## Required action
Taking the listing below, restate word for word each line from the line with "Click the Закрыть результаты ribbon icon" to the line with "Task: Click the LSU", ends included, and stop there.

§

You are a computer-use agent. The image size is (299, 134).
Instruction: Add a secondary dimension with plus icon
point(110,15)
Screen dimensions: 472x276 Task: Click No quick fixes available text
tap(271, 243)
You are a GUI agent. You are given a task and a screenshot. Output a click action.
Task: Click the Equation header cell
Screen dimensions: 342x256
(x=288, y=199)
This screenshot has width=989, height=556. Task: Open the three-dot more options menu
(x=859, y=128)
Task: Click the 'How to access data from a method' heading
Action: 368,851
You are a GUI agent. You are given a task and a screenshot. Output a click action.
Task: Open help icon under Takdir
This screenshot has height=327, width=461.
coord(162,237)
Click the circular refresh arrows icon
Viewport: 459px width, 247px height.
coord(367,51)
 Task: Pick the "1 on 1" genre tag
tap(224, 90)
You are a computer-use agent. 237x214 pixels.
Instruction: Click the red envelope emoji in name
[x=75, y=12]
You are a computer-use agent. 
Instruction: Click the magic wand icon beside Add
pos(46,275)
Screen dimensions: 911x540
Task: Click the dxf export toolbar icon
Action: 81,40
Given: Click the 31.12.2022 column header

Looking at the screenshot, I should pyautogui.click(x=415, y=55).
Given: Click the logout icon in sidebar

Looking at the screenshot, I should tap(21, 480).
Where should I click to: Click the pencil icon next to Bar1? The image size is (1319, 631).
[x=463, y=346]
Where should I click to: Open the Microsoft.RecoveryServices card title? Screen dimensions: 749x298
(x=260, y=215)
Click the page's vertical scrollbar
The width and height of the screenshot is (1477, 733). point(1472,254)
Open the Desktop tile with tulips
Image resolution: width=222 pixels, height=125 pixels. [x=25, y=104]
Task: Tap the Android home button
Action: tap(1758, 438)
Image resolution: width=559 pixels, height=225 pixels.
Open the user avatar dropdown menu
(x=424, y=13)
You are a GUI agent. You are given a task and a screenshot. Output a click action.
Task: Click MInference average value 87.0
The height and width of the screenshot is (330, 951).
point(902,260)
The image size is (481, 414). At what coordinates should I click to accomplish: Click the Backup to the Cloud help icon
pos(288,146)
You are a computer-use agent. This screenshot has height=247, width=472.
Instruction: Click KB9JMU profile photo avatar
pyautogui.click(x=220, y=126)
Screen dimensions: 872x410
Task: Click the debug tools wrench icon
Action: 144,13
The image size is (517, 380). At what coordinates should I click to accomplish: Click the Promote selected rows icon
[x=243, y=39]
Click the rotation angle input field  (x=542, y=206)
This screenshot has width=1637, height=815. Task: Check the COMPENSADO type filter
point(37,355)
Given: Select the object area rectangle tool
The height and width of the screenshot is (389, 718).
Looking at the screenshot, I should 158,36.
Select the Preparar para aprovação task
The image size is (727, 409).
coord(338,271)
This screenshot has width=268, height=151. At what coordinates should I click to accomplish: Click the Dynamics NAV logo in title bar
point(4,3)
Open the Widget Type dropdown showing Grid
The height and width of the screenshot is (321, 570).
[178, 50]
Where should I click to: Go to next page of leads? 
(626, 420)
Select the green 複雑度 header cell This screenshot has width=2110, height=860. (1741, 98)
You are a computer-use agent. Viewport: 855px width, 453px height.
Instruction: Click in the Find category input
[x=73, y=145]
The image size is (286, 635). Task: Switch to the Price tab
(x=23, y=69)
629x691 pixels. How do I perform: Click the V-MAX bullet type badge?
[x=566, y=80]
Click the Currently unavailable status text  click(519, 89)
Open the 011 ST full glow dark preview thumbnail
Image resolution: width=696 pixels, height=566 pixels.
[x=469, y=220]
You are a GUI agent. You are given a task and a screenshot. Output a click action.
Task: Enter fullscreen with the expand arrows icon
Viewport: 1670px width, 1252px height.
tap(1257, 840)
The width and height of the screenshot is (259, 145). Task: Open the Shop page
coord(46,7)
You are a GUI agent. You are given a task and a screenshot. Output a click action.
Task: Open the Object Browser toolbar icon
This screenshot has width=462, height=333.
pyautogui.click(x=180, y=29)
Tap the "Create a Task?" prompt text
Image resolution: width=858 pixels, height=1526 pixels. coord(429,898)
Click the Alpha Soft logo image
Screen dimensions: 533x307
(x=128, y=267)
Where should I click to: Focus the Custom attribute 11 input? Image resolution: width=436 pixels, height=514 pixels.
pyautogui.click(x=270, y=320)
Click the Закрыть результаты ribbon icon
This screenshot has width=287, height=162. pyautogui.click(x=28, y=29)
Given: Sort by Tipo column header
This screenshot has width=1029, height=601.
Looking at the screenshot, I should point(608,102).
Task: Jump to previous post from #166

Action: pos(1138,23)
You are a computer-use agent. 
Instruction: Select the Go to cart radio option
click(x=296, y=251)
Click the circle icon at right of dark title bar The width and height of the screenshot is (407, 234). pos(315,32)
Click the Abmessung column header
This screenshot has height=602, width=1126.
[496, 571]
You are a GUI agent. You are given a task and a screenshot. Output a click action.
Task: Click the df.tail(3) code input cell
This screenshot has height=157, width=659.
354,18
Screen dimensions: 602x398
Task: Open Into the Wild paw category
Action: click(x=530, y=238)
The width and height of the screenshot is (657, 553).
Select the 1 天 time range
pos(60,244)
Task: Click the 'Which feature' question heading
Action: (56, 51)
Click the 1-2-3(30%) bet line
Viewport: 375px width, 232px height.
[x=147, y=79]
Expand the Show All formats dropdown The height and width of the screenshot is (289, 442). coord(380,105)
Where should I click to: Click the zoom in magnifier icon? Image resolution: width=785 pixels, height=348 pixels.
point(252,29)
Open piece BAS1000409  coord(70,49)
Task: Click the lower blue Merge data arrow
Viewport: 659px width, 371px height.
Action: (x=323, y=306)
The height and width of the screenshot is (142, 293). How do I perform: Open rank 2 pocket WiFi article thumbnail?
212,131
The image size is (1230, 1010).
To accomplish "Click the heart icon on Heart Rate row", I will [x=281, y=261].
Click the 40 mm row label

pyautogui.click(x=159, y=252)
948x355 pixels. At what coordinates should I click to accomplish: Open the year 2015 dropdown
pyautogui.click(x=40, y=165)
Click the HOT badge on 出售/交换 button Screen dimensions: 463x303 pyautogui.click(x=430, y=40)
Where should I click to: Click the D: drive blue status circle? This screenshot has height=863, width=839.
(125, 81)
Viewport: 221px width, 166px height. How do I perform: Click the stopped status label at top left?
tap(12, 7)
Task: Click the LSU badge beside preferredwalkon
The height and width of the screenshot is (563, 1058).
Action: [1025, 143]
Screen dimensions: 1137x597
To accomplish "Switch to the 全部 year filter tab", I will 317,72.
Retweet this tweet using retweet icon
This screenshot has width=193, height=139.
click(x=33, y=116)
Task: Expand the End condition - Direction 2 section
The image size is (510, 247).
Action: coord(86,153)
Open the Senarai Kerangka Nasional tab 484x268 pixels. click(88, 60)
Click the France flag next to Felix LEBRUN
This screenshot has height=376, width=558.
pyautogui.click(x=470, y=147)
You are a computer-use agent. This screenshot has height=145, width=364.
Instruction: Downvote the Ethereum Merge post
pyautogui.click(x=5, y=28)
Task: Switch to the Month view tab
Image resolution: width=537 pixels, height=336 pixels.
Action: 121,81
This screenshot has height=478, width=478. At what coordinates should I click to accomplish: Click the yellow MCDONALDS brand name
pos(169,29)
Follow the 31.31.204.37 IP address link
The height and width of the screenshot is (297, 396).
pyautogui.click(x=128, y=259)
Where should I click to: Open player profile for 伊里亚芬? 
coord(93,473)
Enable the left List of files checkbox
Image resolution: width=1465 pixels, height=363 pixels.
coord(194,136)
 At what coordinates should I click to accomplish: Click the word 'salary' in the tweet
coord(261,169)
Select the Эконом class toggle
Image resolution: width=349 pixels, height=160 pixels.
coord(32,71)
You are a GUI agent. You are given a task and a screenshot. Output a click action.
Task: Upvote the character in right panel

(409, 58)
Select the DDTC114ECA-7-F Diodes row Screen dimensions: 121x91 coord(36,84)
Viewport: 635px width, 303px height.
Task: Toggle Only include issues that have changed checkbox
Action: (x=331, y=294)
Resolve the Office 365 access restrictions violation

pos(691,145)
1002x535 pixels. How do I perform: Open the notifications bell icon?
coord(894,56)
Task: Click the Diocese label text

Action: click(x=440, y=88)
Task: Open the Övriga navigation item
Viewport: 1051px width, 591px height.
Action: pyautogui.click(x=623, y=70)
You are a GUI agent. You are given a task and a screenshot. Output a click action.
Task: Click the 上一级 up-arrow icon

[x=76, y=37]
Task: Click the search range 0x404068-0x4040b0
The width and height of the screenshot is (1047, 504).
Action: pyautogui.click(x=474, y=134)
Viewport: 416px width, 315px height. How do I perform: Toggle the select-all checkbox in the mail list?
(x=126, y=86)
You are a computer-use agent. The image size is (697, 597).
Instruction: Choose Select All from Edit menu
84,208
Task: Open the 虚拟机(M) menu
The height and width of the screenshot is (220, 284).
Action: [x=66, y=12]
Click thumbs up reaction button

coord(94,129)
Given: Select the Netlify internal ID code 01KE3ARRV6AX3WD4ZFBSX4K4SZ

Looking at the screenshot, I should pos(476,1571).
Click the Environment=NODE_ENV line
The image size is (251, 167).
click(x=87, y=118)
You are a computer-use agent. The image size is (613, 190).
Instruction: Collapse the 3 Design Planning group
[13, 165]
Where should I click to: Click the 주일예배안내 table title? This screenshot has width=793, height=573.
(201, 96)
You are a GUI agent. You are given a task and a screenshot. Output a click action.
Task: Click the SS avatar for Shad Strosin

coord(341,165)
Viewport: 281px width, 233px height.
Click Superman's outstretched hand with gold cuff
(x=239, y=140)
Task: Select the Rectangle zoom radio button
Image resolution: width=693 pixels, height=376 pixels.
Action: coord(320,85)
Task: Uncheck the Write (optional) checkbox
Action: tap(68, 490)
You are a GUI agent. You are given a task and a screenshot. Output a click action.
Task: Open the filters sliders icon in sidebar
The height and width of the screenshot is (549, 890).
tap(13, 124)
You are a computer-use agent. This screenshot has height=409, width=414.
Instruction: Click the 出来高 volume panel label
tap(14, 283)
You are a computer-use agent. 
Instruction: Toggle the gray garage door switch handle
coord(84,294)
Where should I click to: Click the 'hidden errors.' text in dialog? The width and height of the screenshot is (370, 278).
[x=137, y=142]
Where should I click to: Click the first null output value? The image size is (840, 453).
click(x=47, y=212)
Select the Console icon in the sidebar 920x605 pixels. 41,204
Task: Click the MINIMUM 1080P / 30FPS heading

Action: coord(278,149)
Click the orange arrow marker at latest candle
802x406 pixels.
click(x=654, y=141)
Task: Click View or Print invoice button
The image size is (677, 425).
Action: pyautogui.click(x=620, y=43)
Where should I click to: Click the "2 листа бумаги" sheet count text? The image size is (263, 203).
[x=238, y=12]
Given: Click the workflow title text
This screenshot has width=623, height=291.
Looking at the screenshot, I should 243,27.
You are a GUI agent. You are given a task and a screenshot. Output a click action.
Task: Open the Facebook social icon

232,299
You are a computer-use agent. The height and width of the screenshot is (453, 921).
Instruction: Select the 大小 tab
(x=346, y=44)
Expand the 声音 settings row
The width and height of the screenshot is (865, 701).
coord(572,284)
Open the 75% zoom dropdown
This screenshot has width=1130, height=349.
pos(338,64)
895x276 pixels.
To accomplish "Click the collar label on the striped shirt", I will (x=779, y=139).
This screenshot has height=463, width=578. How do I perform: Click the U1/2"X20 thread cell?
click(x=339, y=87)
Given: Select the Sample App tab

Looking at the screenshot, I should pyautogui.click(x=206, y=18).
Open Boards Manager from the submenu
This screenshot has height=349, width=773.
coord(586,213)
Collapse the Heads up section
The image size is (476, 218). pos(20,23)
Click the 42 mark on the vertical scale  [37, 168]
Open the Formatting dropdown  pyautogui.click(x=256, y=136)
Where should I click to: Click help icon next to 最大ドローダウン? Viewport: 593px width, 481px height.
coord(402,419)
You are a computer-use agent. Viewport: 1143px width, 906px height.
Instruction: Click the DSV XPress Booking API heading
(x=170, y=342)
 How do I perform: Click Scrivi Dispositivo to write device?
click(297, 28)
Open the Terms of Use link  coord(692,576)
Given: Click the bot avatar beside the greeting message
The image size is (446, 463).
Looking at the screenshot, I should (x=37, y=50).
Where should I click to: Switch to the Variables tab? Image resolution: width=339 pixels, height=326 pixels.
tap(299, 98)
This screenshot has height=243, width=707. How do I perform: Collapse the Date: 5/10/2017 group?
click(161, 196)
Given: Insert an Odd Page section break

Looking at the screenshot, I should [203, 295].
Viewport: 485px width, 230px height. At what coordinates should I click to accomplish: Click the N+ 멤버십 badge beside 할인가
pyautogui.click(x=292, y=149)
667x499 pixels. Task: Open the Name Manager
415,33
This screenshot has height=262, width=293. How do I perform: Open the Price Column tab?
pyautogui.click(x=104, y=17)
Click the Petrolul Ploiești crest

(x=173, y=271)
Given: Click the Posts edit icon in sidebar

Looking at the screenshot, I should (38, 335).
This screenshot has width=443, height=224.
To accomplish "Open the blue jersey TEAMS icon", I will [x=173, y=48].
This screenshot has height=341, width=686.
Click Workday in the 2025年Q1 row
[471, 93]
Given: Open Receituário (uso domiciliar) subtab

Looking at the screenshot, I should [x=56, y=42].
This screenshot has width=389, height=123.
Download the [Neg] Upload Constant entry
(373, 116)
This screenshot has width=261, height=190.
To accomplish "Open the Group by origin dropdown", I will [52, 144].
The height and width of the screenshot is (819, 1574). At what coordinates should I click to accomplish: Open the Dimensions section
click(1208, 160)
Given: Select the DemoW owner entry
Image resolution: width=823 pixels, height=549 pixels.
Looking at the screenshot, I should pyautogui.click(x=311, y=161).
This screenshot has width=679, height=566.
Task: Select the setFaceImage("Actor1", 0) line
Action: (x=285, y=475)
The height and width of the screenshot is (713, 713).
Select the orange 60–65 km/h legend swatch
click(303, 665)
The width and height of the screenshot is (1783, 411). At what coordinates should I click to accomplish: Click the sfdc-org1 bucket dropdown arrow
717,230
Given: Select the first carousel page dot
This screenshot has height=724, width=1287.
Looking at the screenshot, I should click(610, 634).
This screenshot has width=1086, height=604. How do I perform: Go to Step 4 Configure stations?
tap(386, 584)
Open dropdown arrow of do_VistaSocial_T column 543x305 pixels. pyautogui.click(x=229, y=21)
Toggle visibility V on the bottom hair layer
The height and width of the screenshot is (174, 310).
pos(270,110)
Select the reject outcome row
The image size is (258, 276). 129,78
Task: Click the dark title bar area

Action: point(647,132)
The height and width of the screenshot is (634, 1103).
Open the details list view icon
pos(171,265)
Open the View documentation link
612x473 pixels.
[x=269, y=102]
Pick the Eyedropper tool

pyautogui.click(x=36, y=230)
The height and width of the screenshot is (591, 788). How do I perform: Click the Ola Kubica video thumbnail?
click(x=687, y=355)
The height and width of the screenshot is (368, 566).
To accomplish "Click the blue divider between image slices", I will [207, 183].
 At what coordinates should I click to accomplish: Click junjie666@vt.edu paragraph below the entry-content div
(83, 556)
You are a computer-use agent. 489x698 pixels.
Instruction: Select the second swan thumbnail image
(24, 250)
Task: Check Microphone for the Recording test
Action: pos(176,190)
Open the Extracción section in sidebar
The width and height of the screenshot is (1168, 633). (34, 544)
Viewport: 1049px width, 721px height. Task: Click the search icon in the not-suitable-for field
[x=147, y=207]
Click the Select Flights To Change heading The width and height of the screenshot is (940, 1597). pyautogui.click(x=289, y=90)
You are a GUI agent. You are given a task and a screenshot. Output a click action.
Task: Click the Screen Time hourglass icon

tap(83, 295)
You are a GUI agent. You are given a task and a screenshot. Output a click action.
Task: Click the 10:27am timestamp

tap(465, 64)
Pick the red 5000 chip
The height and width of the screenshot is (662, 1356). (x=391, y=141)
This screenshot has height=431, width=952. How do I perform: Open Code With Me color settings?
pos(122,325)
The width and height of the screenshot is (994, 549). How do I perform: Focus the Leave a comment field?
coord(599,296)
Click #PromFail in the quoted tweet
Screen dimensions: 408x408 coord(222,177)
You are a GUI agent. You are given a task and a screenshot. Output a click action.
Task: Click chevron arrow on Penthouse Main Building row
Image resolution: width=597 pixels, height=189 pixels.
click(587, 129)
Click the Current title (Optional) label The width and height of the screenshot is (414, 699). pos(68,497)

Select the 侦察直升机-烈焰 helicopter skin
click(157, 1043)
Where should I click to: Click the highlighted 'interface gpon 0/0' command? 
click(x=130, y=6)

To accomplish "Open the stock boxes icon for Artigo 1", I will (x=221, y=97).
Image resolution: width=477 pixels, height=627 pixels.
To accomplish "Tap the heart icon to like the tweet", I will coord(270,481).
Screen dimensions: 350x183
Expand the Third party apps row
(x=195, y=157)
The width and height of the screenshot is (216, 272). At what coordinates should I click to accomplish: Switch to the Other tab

§

## Response
Click the Закрыть результаты ribbon icon
This screenshot has width=287, height=162. pyautogui.click(x=28, y=29)
Given: Sort by Tipo column header
This screenshot has width=1029, height=601.
Looking at the screenshot, I should point(608,102).
Task: Jump to previous post from #166

Action: pos(1138,23)
You are a computer-use agent. 
Instruction: Select the Go to cart radio option
click(x=296, y=251)
Click the circle icon at right of dark title bar The width and height of the screenshot is (407, 234). pos(315,32)
Click the Abmessung column header
This screenshot has height=602, width=1126.
[496, 571]
You are a GUI agent. You are given a task and a screenshot. Output a click action.
Task: Click the df.tail(3) code input cell
This screenshot has height=157, width=659.
354,18
Screen dimensions: 602x398
Task: Open Into the Wild paw category
Action: click(x=530, y=238)
The width and height of the screenshot is (657, 553).
Select the 1 天 time range
pos(60,244)
Task: Click the 'Which feature' question heading
Action: (56, 51)
Click the 1-2-3(30%) bet line
Viewport: 375px width, 232px height.
[x=147, y=79]
Expand the Show All formats dropdown The height and width of the screenshot is (289, 442). coord(380,105)
Where should I click to: Click the zoom in magnifier icon? Image resolution: width=785 pixels, height=348 pixels.
point(252,29)
Open piece BAS1000409  coord(70,49)
Task: Click the lower blue Merge data arrow
Viewport: 659px width, 371px height.
Action: (x=323, y=306)
The height and width of the screenshot is (142, 293). How do I perform: Open rank 2 pocket WiFi article thumbnail?
212,131
The image size is (1230, 1010).
To accomplish "Click the heart icon on Heart Rate row", I will [x=281, y=261].
Click the 40 mm row label

pyautogui.click(x=159, y=252)
948x355 pixels. At what coordinates should I click to accomplish: Open the year 2015 dropdown
pyautogui.click(x=40, y=165)
Click the HOT badge on 出售/交换 button Screen dimensions: 463x303 pyautogui.click(x=430, y=40)
Where should I click to: Click the D: drive blue status circle? This screenshot has height=863, width=839.
(125, 81)
Viewport: 221px width, 166px height. How do I perform: Click the stopped status label at top left?
tap(12, 7)
Task: Click the LSU badge beside preferredwalkon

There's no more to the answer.